INSTRUCTIONS TO FOLLOW: From the listing below, extract every line containing "question".
-----
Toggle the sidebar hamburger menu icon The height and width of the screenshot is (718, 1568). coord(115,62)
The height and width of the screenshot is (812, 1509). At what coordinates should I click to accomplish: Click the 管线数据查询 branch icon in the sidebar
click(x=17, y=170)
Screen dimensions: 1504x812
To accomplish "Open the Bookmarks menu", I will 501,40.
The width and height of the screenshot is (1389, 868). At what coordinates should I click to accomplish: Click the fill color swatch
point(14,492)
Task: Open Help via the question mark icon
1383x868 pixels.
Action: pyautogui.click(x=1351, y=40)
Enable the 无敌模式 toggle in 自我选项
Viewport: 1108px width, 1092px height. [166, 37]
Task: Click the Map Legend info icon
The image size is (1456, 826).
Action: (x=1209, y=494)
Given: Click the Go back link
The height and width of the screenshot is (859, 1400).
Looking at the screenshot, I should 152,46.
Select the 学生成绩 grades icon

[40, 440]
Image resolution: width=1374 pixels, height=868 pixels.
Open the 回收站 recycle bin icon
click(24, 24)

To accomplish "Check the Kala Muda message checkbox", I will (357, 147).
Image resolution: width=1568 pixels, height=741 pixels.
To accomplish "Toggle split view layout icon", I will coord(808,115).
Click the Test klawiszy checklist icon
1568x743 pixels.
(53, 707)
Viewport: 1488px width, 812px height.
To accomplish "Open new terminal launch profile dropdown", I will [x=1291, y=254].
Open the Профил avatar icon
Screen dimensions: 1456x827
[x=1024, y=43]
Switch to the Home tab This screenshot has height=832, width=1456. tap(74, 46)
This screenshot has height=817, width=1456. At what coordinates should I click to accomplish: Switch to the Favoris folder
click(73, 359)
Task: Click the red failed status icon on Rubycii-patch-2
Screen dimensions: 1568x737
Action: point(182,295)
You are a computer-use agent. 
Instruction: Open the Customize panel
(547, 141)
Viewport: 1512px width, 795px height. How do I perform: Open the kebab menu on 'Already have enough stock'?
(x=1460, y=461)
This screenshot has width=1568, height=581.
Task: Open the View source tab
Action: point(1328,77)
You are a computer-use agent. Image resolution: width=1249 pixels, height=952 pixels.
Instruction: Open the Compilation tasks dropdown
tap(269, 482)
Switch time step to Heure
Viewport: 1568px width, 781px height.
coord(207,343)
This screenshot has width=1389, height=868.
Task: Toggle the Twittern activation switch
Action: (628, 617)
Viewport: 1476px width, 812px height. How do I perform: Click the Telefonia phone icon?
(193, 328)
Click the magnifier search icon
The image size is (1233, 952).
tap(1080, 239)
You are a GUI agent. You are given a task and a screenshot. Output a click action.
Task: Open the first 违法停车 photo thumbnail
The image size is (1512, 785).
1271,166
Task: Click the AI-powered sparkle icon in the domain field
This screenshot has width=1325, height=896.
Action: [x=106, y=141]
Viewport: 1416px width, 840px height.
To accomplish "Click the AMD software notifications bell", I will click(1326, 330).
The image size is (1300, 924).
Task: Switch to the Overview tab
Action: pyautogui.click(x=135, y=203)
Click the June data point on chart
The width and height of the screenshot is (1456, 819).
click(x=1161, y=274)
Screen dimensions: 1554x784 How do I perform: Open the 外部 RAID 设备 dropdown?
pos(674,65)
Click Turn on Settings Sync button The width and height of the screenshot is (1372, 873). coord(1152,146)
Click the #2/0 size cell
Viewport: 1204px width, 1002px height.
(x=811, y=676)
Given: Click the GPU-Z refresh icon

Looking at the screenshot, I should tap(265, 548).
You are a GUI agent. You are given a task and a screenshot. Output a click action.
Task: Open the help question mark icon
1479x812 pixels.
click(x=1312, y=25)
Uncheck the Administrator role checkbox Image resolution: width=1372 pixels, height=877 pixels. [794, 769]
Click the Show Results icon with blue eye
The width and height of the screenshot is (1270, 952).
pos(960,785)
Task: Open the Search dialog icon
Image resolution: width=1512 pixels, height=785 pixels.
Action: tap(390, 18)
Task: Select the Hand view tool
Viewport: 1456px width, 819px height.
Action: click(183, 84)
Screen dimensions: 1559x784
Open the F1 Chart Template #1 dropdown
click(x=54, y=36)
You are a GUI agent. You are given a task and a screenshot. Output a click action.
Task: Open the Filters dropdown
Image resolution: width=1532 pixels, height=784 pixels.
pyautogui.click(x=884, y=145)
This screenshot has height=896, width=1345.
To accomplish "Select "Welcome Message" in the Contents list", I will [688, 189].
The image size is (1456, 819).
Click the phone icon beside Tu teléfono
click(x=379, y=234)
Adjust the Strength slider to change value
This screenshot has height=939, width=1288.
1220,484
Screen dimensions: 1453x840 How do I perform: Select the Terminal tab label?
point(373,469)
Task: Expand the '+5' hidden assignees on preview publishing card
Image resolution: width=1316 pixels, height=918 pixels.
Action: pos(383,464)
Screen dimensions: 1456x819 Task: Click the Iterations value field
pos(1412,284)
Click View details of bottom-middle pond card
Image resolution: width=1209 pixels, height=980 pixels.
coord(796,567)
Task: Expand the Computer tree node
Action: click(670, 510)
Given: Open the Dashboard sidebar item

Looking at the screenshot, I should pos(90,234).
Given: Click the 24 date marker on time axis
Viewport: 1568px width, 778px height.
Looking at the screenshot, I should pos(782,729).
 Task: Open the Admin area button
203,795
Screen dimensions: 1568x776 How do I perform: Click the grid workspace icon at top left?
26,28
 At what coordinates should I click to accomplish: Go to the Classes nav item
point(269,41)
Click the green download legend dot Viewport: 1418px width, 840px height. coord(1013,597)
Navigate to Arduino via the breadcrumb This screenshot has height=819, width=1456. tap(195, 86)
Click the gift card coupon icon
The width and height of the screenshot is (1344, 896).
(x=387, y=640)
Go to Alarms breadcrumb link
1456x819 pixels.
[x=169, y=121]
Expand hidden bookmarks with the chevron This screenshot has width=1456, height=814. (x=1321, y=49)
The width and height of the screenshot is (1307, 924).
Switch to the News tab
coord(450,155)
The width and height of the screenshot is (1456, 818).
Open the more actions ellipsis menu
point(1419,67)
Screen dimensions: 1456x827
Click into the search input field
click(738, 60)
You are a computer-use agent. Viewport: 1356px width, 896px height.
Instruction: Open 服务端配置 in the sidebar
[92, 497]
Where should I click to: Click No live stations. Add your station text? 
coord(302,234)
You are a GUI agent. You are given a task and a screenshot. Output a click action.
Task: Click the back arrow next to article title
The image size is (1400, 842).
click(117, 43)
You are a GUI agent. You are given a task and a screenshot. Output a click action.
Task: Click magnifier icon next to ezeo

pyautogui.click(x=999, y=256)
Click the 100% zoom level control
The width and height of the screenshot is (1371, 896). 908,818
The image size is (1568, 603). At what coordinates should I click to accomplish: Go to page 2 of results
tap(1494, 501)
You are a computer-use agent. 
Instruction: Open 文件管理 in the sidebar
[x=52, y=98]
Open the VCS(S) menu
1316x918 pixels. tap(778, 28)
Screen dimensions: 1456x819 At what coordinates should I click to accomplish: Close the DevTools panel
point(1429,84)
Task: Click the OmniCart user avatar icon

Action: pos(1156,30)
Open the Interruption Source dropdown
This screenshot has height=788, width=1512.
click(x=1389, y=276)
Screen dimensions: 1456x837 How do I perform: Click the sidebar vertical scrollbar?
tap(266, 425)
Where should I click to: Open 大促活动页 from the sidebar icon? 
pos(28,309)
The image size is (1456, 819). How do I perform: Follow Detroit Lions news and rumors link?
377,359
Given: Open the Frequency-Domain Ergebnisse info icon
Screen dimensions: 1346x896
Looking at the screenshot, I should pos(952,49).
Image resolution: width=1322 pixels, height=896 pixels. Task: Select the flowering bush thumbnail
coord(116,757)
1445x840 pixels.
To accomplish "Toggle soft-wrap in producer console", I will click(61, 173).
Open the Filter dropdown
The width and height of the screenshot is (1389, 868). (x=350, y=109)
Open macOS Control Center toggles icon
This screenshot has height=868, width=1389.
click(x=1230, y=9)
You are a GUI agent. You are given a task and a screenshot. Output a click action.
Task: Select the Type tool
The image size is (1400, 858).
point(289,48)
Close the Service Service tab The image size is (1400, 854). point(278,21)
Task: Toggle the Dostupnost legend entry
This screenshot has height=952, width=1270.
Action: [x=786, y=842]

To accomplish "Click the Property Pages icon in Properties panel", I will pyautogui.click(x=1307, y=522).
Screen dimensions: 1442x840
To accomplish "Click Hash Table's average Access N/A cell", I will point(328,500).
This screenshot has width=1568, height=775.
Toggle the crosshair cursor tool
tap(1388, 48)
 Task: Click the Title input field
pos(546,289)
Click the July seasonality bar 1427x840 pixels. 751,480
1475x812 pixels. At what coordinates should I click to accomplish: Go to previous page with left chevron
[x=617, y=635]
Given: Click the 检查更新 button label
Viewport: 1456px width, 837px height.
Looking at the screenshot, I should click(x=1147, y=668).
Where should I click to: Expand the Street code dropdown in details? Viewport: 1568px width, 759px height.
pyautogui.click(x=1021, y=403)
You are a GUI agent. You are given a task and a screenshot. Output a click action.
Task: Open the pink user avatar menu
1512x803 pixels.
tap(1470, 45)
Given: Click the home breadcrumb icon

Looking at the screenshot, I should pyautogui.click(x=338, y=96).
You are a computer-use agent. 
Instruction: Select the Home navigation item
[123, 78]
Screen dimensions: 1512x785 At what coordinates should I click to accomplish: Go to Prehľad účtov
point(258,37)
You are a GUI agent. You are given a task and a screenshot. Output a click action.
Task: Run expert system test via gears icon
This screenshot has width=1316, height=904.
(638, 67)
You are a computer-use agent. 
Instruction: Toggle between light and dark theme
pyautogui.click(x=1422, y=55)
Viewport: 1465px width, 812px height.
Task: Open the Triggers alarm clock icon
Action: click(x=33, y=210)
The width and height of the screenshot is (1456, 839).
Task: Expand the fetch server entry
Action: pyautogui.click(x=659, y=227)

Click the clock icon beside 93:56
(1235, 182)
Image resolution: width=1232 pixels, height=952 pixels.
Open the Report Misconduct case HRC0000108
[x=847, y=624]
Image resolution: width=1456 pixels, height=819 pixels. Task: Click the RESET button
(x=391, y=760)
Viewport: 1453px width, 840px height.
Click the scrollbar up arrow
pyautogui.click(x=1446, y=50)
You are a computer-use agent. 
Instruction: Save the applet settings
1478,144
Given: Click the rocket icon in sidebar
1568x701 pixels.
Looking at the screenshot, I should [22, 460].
-----
ANSWER TO THIS TASK:
Task: Open Help via the question mark icon
Task: Open the help question mark icon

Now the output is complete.